We can all agree that Reverend Jesse Babcock Ferguson is remarkable hot, right.
Daily Archives: March 24, 2012
Yes, We Get it. Yeats Had Some Problems with Women
The book I do not want to read any more of in any iteration:
Yeats: Oh Maud Gonne, I love you, even though you’re so not into me. Oh Maud Gonne, marry me even while you’re out having children with a dude you’re not married to and lying to me about it. Oh Maud Gonne, marry me even though you claim you’re not into marriage while you’re marrying an abusive dude.
Pound: Here I am, secretarying away!
Yeats: Oh, wait, Maud Gonne, I’ve lost my virginity and come to realize it’s your daughter I’m in love with. Yes, the one you claim I am the spiritual father of. That’s not creepy at all!

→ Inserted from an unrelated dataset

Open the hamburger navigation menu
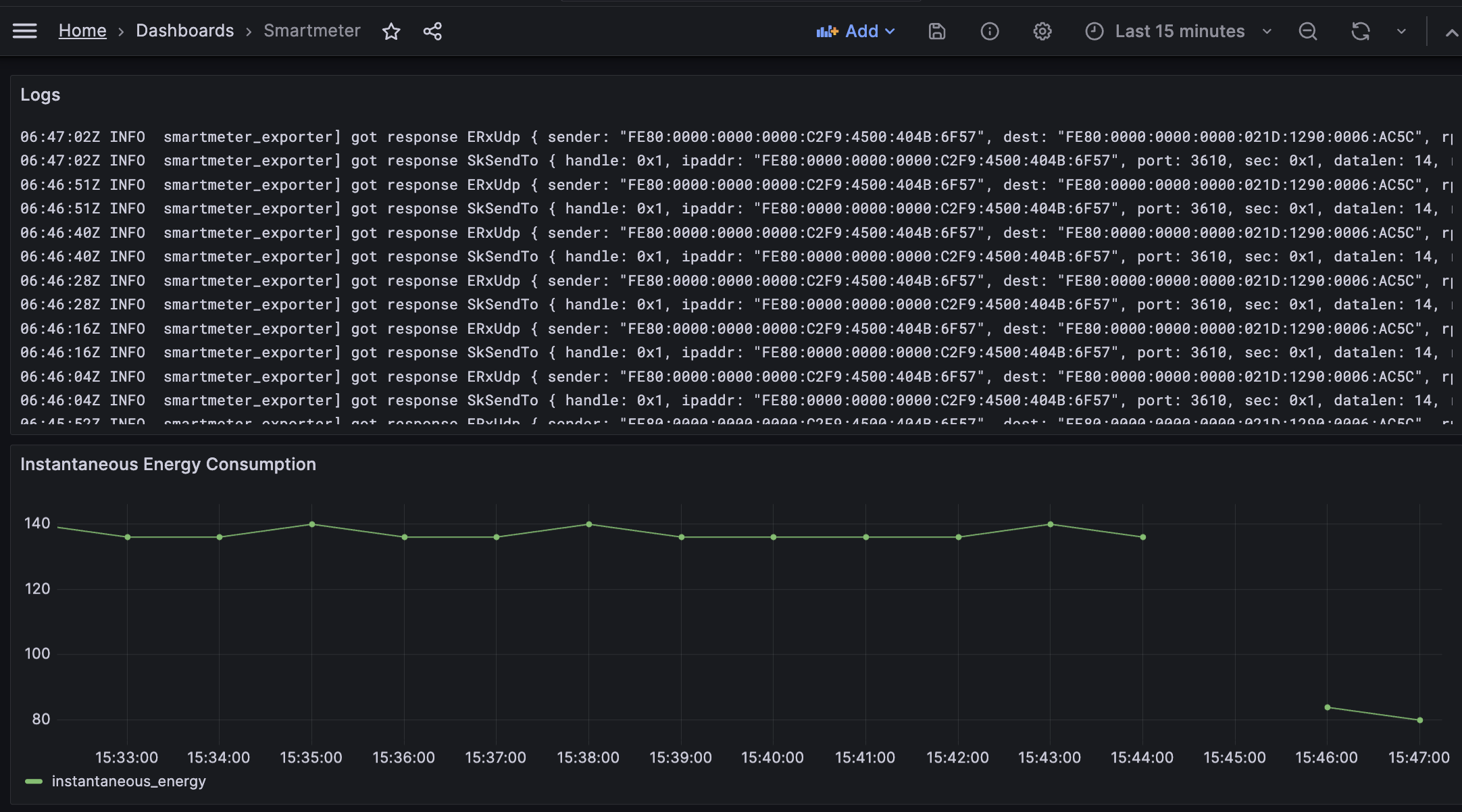 point(25,31)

Mrs. Yeats: Why did I marry you again? Never mind. Here’s some automatic writing that every single author seems to agree was just me telling you what to do in a form you could not refuse. Go do it.
Me: Ugh. I quit.
The book I do want to read:
Yeats and Crowley have a run in. Crowley gets beaten up. We learn how Yeats knew Crowley. We learn what Crowley was up to, what Yeats was up to, and why they were at odds. We find out what was up with the Theosophy movement and why Yeats had falling out with them. We get some insight into how Yeats saw himself and his magical work in relation to Ireland and the rest of Europe. We discover more about what drew George Yeats (his wife) into the occult.

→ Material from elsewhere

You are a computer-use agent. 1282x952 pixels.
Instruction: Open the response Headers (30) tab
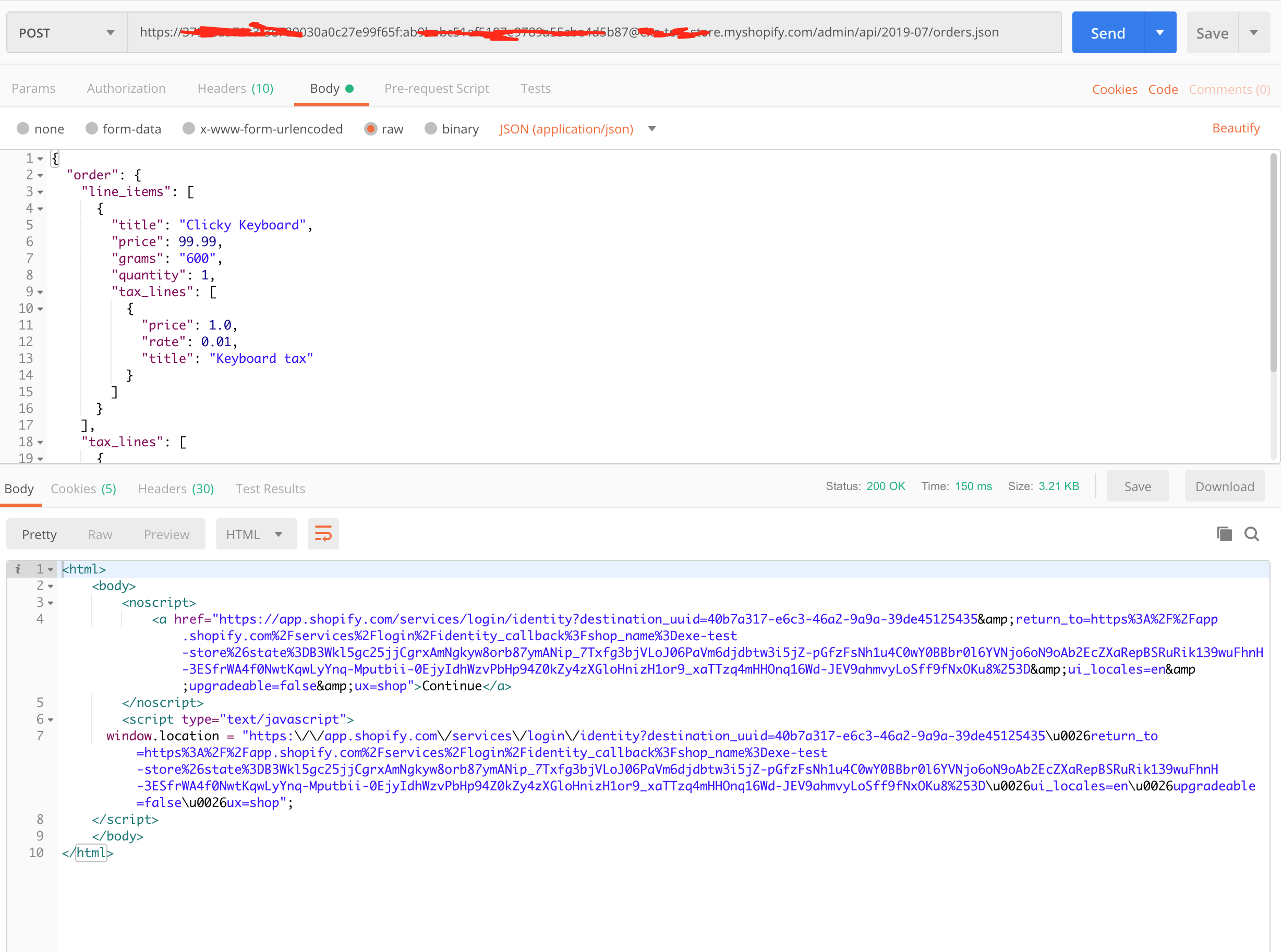click(x=176, y=489)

What were they up to and why? How did it tie into and play off of what other people were up to? How long was Yeats publicly involved with these occult groups? Was he any good at it?
I’m sad to say that all of the books I got on Yeats were, in one way or another, just variations of the book up top there, the story of Maud and whether she was a total bitch or he was. Even the one about Yeats’ ghosts is filtered through his very fucked up relationships to women and says very little about his involvement in the occult community except as it pertains to his fucked up relationship to women.
I don’t know if this is just a late 20th-century bias or what, but it’s frustrating. It’s as if that part of Yeats’ life was so strange that people force it to be about women, because that’s less weird? Or silly, maybe?
Oxford’s big two-volume Yeats biography is actually the least bad about this, but it still doesn’t really broaden out to tell me everything I was hoping to at least glean some insight into.
So, I’m a little down about that. I was really hoping that seeing how someone functioned in that kind of organization might give me insight into Ben Allen.